Der Puppenspieler stand mit dem Rücken zum Publikum und hantierte. Plötzlich sprang er herum. In Händen: Galvan und Malverne.

„Die Mär… kann beginnen!“

             …Was? Wo? Ich schreckte auf. Ich hörte ein vertrautes Geräusch: Münzenklimpern. War hellwach. Ach, ja… Ich wischte die Maden aus den Augenrändern und sah durch die Stämme Schatten und das Licht der Sonne. Ich ordnete den Unrat. Das stinkende Fleisch, das Buldric besorgte. Die Gedärme, den gelben Eiter. Nur die Maden, auch die Fliegen waren echt. Ein Opfer des Sommers, he, he.
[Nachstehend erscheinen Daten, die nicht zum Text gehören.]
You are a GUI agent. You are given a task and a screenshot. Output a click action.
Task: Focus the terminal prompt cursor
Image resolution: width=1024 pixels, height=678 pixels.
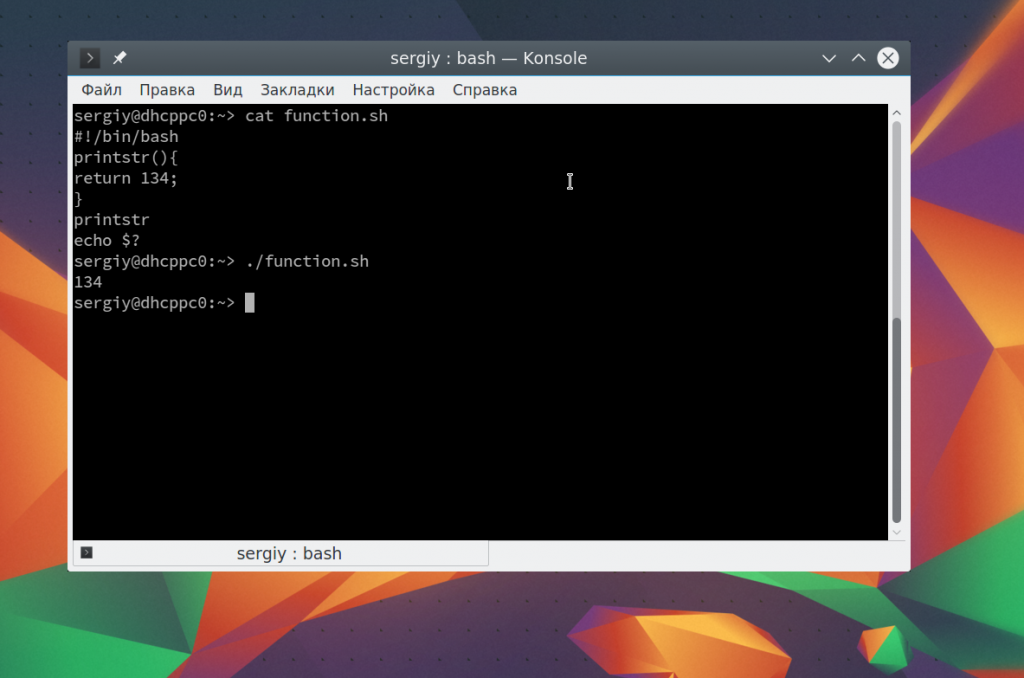pos(249,303)
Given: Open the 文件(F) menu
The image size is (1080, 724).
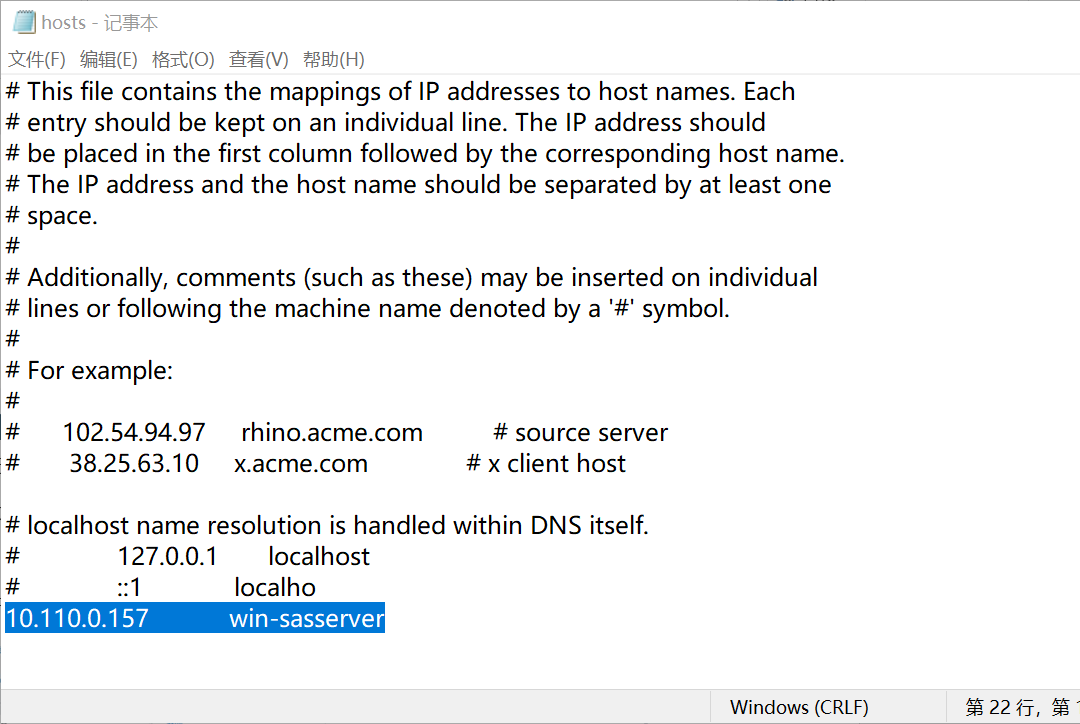Looking at the screenshot, I should tap(37, 60).
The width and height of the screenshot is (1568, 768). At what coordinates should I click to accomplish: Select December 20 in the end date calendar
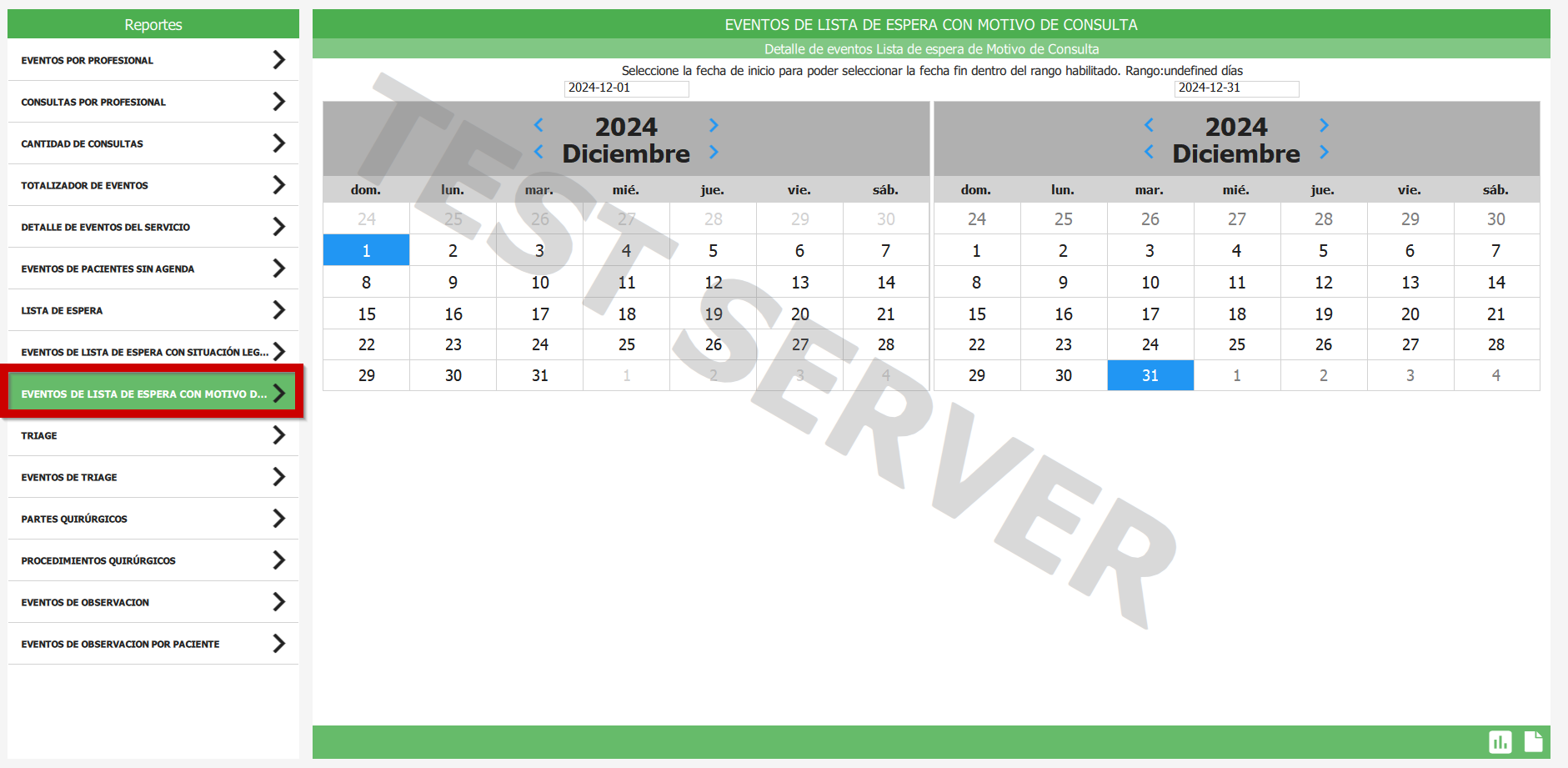tap(1410, 314)
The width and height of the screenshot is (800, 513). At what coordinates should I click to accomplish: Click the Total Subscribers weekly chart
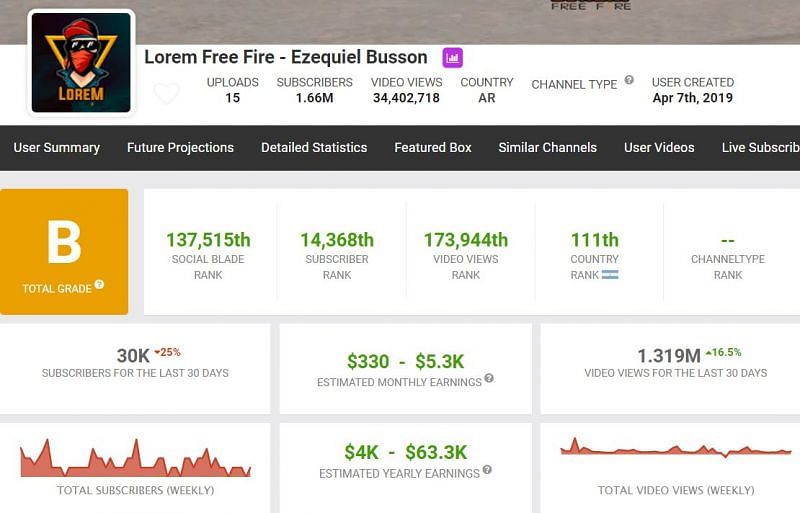click(x=135, y=459)

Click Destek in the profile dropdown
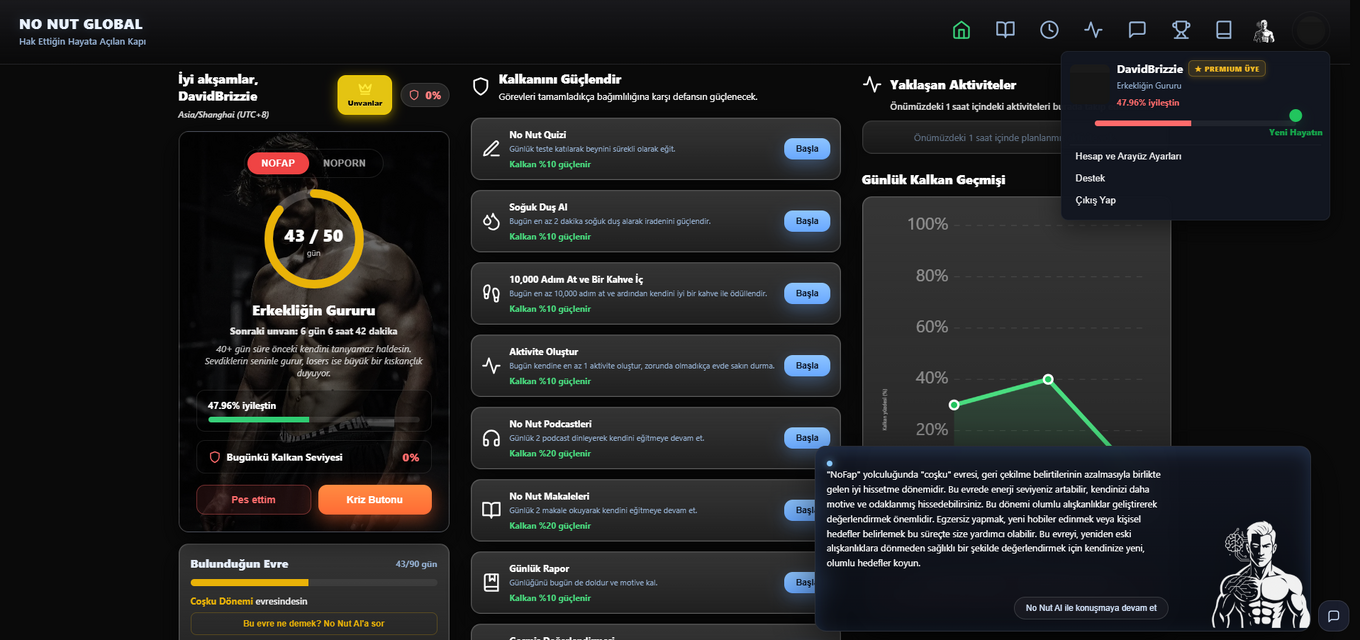(1090, 178)
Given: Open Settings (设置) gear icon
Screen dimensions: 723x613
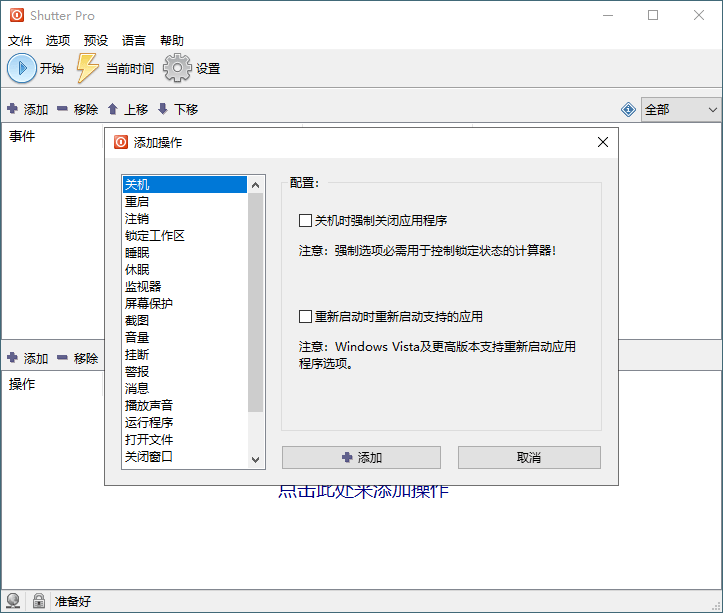Looking at the screenshot, I should coord(177,68).
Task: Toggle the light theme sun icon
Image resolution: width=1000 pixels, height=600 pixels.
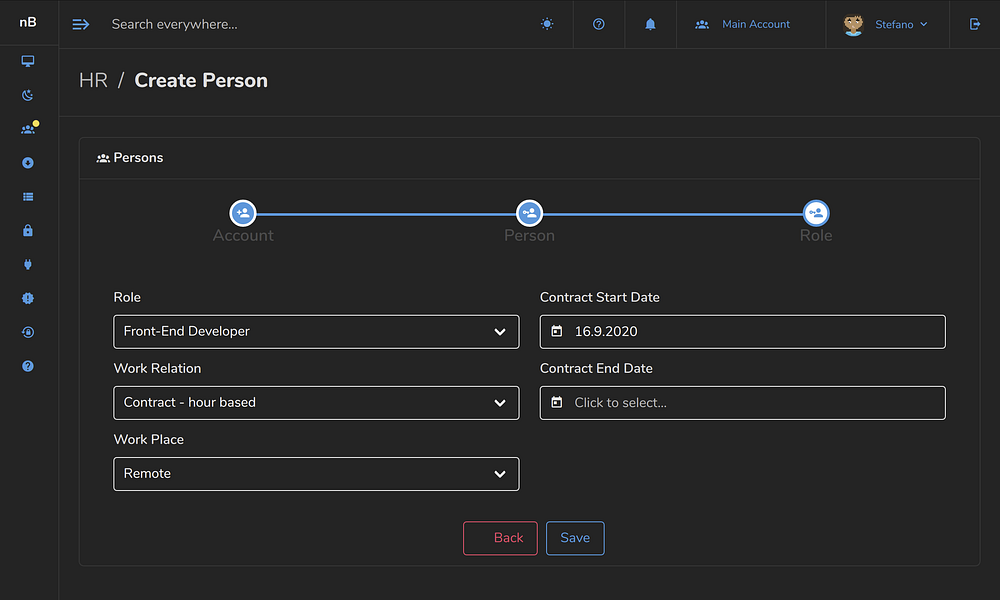Action: point(547,24)
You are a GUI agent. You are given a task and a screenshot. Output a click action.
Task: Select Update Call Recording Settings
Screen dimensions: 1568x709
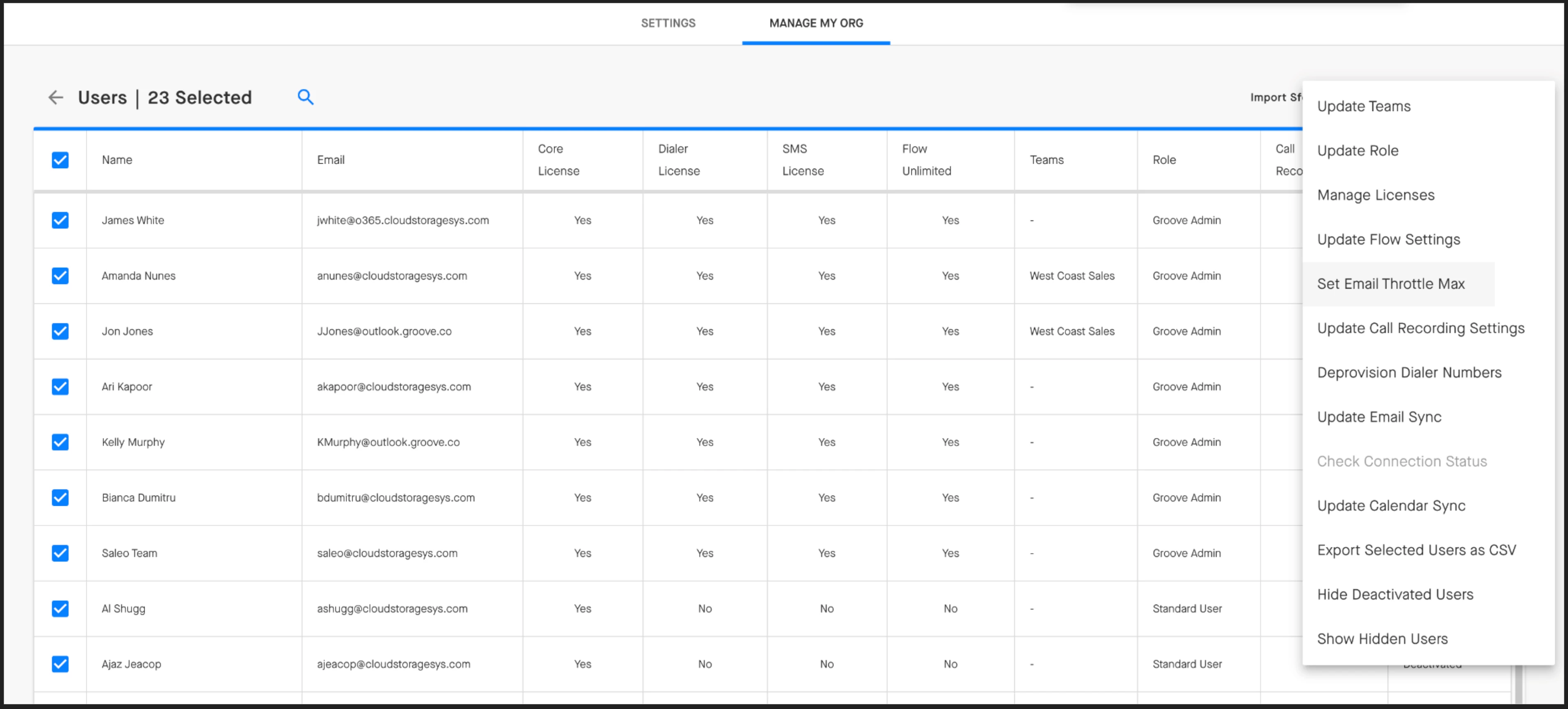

Ich stand auf und suchte im Unterholz nach den Kleidern, die Buldric zurücklegen sollte. Wo waren sie? Ich wühlte. Verdammt! Buldric, du Idiot! Hat sie vergessen. Könnte dich erwürgen… Ich stank wie eine ganze Schweinerei. Ich rieb mich mit Blättern ein. Dann schlich ich mich leise an. Ein Trupp mit Pferden kam am Wald von Mor vorbei.

„Es war Unser. Er kam von seiner Steuerreise zurück. Er sang ein Lied: Die Welt, die Du mit Füßen trittst, ist das Pferd, auf dessen Rücken Du rittst…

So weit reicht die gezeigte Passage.